**Problem statement:** Repeat every line of the data verbatim.

+ + + +

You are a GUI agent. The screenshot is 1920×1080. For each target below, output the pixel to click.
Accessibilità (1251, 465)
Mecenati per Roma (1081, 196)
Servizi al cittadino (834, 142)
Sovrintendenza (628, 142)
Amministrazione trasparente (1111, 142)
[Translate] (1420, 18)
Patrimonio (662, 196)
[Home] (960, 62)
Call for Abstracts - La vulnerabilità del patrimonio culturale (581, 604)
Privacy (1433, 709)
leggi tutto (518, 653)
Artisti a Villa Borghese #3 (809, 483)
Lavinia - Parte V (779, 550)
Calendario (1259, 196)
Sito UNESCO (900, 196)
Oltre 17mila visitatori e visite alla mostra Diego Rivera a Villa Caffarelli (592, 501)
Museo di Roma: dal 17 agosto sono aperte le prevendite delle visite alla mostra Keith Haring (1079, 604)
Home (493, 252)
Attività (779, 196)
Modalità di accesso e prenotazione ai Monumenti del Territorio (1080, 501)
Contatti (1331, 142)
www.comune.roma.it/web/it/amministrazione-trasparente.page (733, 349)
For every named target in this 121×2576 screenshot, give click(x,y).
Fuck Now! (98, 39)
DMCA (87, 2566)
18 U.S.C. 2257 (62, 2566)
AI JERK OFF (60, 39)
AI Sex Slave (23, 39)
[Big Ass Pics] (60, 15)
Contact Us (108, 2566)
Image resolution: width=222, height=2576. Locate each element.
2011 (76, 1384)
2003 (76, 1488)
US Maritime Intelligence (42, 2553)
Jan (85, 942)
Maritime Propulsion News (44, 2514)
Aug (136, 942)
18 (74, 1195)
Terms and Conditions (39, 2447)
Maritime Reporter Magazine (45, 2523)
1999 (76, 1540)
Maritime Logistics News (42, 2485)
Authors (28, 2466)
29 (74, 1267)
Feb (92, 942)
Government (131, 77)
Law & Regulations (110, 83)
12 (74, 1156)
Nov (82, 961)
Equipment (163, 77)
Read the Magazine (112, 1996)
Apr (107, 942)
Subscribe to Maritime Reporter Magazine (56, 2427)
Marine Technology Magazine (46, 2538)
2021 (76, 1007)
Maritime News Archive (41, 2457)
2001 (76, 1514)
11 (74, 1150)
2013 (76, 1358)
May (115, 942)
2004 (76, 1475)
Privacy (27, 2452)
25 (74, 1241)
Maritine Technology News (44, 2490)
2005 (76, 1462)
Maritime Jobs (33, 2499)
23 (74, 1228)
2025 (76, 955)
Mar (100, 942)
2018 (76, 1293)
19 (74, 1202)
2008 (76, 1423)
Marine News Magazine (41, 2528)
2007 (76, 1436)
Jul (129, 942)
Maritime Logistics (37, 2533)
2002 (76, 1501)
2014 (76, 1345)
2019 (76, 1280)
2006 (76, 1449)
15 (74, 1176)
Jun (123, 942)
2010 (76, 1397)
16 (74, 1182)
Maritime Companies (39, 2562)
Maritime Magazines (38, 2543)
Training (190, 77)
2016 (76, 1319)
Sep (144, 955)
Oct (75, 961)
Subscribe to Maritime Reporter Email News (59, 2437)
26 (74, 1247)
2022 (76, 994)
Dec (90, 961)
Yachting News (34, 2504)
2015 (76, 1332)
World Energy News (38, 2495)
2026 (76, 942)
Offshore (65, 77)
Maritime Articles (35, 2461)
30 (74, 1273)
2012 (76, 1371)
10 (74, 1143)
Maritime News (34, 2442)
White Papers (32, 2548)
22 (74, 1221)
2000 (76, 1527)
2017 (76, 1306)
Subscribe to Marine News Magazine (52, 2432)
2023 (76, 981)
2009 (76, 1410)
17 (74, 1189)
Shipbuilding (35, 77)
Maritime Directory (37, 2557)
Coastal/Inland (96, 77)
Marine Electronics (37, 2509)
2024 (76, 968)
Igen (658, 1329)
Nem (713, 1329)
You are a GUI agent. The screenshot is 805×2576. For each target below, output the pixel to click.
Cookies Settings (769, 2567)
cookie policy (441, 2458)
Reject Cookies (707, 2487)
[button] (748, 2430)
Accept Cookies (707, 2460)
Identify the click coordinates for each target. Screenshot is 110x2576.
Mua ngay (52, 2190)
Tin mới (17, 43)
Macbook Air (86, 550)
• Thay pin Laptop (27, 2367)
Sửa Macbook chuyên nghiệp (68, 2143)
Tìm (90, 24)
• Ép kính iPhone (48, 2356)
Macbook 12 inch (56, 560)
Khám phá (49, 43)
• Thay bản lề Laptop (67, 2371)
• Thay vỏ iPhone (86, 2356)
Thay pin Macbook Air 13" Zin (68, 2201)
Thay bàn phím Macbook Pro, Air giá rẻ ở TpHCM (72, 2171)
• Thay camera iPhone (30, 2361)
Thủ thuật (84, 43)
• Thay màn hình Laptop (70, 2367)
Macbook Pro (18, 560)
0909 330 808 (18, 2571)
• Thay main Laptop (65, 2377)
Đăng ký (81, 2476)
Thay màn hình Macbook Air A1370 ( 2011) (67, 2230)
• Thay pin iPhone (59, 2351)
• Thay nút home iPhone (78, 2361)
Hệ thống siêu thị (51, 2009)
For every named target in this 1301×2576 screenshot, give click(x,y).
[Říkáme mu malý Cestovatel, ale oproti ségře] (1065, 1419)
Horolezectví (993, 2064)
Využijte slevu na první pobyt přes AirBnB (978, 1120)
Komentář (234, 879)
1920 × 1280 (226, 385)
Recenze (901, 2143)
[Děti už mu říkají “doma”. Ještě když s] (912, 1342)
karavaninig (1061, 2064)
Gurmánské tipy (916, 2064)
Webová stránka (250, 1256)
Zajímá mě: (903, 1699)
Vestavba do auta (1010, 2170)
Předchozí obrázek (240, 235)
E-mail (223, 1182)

+ + + +

**Task solution:**
You are a GUI agent. The screenshot is 1920×1080. For each target below, output the pixel to click.
Accessibilità (1251, 465)
Mecenati per Roma (1081, 196)
Servizi al cittadino (834, 142)
Sovrintendenza (628, 142)
Amministrazione trasparente (1111, 142)
[Translate] (1420, 18)
Patrimonio (662, 196)
[Home] (960, 62)
Call for Abstracts - La vulnerabilità del patrimonio culturale (581, 604)
Privacy (1433, 709)
leggi tutto (518, 653)
Artisti a Villa Borghese #3 (809, 483)
Lavinia - Parte V (779, 550)
Calendario (1259, 196)
Sito UNESCO (900, 196)
Oltre 17mila visitatori e visite alla mostra Diego Rivera a Villa Caffarelli (592, 501)
Museo di Roma: dal 17 agosto sono aperte le prevendite delle visite alla mostra Keith Haring (1079, 604)
Home (493, 252)
Attività (779, 196)
Modalità di accesso e prenotazione ai Monumenti del Territorio (1080, 501)
Contatti (1331, 142)
www.comune.roma.it/web/it/amministrazione-trasparente.page (733, 349)
For every named target in this 121×2576 screenshot, give click(x,y).
Fuck Now! (98, 39)
DMCA (87, 2566)
18 U.S.C. 2257 (62, 2566)
AI JERK OFF (60, 39)
AI Sex Slave (23, 39)
[Big Ass Pics] (60, 15)
Contact Us (108, 2566)
Image resolution: width=222, height=2576. Locate each element.
2011 (76, 1384)
2003 (76, 1488)
US Maritime Intelligence (42, 2553)
Jan (85, 942)
Maritime Propulsion News (44, 2514)
Aug (136, 942)
18 (74, 1195)
Terms and Conditions (39, 2447)
Maritime Reporter Magazine (45, 2523)
1999 (76, 1540)
Maritime Logistics News (42, 2485)
Authors (28, 2466)
29 (74, 1267)
Feb (92, 942)
Government (131, 77)
Law & Regulations (110, 83)
12 (74, 1156)
Nov (82, 961)
Equipment (163, 77)
Read the Magazine (112, 1996)
Apr (107, 942)
Subscribe to Maritime Reporter Magazine (56, 2427)
Marine Technology Magazine (46, 2538)
2021 (76, 1007)
Maritime News Archive (41, 2457)
2001 (76, 1514)
11 (74, 1150)
2013 (76, 1358)
May (115, 942)
2004 (76, 1475)
Privacy (27, 2452)
25 (74, 1241)
Maritine Technology News (44, 2490)
2005 (76, 1462)
Maritime Jobs (33, 2499)
23 (74, 1228)
2025 (76, 955)
Mar (100, 942)
2018 (76, 1293)
19 (74, 1202)
2008 (76, 1423)
Marine News Magazine (41, 2528)
2007 (76, 1436)
Jul (129, 942)
Maritime Logistics (37, 2533)
2002 (76, 1501)
2014 (76, 1345)
2019 (76, 1280)
2006 (76, 1449)
15 (74, 1176)
Jun (123, 942)
2010 (76, 1397)
16 (74, 1182)
Maritime Companies (39, 2562)
Maritime Magazines (38, 2543)
Training (190, 77)
2016 (76, 1319)
Sep (144, 955)
Oct (75, 961)
Subscribe to Maritime Reporter Email News (59, 2437)
26 (74, 1247)
2022 (76, 994)
Dec (90, 961)
Yachting News (34, 2504)
2015 (76, 1332)
World Energy News (38, 2495)
2026 (76, 942)
Offshore (65, 77)
Maritime Articles (35, 2461)
30 (74, 1273)
2012 (76, 1371)
10 (74, 1143)
Maritime News (34, 2442)
White Papers (32, 2548)
22 (74, 1221)
2000 (76, 1527)
2017 (76, 1306)
Subscribe to Marine News Magazine (52, 2432)
2023 (76, 981)
2009 (76, 1410)
17 (74, 1189)
Shipbuilding (35, 77)
Maritime Directory (37, 2557)
Coastal/Inland (96, 77)
Marine Electronics (37, 2509)
2024 (76, 968)
Igen (658, 1329)
Nem (713, 1329)
You are a GUI agent. The screenshot is 805×2576. For each target below, output the pixel to click.
Cookies Settings (769, 2567)
cookie policy (441, 2458)
Reject Cookies (707, 2487)
[button] (748, 2430)
Accept Cookies (707, 2460)
Identify the click coordinates for each target. Screenshot is 110x2576.
Mua ngay (52, 2190)
Tin mới (17, 43)
Macbook Air (86, 550)
• Thay pin Laptop (27, 2367)
Sửa Macbook chuyên nghiệp (68, 2143)
Tìm (90, 24)
• Ép kính iPhone (48, 2356)
Macbook 12 inch (56, 560)
Khám phá (49, 43)
• Thay bản lề Laptop (67, 2371)
• Thay vỏ iPhone (86, 2356)
Thay pin Macbook Air 13" Zin (68, 2201)
Thay bàn phím Macbook Pro, Air giá rẻ ở TpHCM (72, 2171)
• Thay camera iPhone (30, 2361)
Thủ thuật (84, 43)
• Thay màn hình Laptop (70, 2367)
Macbook Pro (18, 560)
0909 330 808 (18, 2571)
• Thay main Laptop (65, 2377)
Đăng ký (81, 2476)
Thay màn hình Macbook Air A1370 ( 2011) (67, 2230)
• Thay pin iPhone (59, 2351)
• Thay nút home iPhone (78, 2361)
Hệ thống siêu thị (51, 2009)
For every named target in this 1301×2576 screenshot, give click(x,y).
[Říkáme mu malý Cestovatel, ale oproti ségře] (1065, 1419)
Horolezectví (993, 2064)
Využijte slevu na první pobyt přes AirBnB (978, 1120)
Komentář (234, 879)
1920 × 1280 (226, 385)
Recenze (901, 2143)
[Děti už mu říkají “doma”. Ještě když s] (912, 1342)
karavaninig (1061, 2064)
Gurmánské tipy (916, 2064)
Webová stránka (250, 1256)
Zajímá mě: (903, 1699)
Vestavba do auta (1010, 2170)
Předchozí obrázek (240, 235)
E-mail (223, 1182)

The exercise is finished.